━━ Data provided ━━

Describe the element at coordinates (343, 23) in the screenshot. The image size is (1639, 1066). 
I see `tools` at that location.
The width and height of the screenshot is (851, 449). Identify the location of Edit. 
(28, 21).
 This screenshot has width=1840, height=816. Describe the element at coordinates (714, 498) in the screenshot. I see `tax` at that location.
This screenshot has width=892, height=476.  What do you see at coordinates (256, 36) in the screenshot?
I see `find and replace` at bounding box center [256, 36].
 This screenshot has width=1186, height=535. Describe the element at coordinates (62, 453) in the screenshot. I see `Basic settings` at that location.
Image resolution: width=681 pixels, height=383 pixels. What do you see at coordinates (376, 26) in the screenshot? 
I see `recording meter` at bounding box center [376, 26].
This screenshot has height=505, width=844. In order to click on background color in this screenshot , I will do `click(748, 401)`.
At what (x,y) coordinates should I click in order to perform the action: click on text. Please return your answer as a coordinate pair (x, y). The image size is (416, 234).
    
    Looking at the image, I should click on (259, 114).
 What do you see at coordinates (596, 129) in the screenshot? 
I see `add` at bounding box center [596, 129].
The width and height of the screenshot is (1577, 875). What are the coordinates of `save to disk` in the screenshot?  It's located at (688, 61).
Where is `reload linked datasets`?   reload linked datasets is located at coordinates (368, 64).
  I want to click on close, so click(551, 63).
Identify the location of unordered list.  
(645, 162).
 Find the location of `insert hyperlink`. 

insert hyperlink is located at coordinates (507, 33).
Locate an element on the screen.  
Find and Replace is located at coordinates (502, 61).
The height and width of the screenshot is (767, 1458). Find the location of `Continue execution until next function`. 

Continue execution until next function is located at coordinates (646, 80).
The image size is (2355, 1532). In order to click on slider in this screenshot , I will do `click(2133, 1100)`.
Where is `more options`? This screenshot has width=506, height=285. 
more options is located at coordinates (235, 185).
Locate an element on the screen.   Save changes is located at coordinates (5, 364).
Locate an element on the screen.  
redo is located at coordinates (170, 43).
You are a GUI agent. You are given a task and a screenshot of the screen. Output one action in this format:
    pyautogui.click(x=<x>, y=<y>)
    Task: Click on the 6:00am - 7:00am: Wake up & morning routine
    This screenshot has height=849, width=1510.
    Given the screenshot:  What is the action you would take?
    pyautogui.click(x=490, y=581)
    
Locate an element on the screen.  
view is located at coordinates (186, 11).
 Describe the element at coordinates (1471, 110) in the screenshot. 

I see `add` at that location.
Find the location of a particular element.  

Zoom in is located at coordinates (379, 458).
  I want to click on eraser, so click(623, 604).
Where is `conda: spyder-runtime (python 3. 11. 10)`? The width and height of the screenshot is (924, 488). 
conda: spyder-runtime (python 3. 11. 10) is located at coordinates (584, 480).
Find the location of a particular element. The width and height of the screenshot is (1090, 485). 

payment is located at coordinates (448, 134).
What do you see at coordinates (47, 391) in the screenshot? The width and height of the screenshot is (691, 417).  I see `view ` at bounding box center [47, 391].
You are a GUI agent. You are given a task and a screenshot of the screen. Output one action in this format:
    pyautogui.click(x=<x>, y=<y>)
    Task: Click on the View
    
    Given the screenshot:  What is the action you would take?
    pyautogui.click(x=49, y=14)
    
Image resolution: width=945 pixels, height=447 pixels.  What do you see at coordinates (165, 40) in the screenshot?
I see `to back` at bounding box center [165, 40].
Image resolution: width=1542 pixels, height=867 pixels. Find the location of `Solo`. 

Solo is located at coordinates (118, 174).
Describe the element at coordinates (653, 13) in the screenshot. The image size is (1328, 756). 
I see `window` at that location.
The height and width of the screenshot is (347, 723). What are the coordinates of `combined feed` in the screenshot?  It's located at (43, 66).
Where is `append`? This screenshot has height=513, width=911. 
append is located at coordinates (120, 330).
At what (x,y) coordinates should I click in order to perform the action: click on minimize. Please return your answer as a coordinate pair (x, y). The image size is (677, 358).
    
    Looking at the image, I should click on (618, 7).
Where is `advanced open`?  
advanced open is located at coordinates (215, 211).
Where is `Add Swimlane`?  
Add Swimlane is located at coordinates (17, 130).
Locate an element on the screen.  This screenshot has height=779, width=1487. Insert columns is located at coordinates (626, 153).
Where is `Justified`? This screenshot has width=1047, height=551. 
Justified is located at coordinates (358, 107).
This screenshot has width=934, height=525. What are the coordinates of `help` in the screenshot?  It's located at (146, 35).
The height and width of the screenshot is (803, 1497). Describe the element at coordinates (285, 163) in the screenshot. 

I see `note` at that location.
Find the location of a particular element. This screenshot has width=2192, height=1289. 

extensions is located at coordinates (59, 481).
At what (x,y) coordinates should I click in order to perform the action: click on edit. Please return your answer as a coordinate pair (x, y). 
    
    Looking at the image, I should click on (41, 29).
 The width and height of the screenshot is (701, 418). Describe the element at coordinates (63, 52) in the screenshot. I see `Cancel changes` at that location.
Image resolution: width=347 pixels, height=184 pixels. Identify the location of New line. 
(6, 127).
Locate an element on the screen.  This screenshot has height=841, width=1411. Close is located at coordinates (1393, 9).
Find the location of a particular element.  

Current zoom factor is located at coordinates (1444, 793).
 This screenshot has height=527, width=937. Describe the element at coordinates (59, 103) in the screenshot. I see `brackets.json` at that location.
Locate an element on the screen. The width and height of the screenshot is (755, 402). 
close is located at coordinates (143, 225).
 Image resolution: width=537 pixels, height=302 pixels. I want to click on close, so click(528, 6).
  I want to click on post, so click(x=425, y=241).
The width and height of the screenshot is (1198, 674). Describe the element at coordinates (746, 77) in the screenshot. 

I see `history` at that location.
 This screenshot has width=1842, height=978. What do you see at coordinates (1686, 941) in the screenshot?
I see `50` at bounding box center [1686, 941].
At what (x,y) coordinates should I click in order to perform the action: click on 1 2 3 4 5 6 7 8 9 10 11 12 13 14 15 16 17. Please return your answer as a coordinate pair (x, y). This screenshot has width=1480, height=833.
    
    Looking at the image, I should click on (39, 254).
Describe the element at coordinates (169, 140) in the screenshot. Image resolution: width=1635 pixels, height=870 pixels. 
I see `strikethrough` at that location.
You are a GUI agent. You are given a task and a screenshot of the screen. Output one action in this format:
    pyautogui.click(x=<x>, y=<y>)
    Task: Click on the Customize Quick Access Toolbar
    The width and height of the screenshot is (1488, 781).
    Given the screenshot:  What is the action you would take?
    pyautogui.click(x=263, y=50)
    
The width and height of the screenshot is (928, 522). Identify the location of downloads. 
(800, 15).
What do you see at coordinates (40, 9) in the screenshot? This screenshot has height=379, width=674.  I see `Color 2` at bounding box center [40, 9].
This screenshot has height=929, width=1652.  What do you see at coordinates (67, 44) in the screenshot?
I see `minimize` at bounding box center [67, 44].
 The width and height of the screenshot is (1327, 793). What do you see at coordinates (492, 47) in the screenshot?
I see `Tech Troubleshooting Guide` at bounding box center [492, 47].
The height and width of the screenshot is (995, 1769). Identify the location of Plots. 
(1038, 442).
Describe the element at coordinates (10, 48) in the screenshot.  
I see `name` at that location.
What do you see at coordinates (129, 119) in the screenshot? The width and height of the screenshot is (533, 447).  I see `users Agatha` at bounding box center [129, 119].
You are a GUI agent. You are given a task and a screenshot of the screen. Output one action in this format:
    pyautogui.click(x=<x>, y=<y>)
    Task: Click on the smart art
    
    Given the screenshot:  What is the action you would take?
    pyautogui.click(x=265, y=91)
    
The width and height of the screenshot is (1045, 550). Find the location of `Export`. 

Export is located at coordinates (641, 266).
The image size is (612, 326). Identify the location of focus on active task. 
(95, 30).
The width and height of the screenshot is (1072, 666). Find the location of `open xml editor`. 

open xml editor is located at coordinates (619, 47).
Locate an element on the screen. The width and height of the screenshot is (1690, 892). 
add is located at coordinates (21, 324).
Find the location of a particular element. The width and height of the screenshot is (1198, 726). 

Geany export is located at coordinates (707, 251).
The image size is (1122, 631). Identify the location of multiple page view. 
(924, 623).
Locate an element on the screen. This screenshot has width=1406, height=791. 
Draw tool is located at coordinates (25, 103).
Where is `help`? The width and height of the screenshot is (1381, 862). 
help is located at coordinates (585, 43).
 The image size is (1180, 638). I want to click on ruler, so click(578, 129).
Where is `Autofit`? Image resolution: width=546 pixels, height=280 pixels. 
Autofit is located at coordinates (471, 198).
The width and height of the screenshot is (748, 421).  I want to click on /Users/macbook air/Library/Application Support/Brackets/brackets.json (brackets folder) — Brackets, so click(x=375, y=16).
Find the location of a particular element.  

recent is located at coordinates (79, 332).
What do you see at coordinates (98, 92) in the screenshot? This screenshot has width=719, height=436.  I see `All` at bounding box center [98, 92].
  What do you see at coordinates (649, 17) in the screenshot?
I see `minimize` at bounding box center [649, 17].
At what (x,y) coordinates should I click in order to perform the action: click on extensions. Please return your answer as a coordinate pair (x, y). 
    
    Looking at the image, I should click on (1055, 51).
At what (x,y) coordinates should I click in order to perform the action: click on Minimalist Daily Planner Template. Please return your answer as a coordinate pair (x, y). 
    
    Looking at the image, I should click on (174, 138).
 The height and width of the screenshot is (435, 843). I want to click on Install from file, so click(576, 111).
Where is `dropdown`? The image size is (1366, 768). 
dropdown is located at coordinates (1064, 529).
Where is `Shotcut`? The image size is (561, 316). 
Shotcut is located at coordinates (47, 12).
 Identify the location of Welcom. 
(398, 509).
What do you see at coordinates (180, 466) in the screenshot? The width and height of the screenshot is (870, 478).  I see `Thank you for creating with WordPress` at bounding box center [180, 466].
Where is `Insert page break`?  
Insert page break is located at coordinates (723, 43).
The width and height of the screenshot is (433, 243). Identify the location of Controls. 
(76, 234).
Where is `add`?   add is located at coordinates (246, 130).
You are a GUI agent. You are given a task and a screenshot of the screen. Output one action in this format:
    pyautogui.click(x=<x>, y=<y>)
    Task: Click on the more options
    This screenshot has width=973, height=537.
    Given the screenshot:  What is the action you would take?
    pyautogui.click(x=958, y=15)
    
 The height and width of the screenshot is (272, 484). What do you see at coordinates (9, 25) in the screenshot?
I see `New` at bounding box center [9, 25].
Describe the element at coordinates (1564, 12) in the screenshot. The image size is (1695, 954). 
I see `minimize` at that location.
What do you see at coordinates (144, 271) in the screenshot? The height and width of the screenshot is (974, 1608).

━━━

What to do ->
Reproduce the records above without any changes, from the line with "is (561, 316)." to the line with "coordinates (246, 130).".

Solution to this exercise ->
Where is `Shotcut`? The image size is (561, 316). 
Shotcut is located at coordinates (47, 12).
 Identify the location of Welcom. 
(398, 509).
What do you see at coordinates (180, 466) in the screenshot? The width and height of the screenshot is (870, 478).  I see `Thank you for creating with WordPress` at bounding box center [180, 466].
Where is `Insert page break`?  
Insert page break is located at coordinates (723, 43).
The width and height of the screenshot is (433, 243). Identify the location of Controls. 
(76, 234).
Where is `add`?   add is located at coordinates (246, 130).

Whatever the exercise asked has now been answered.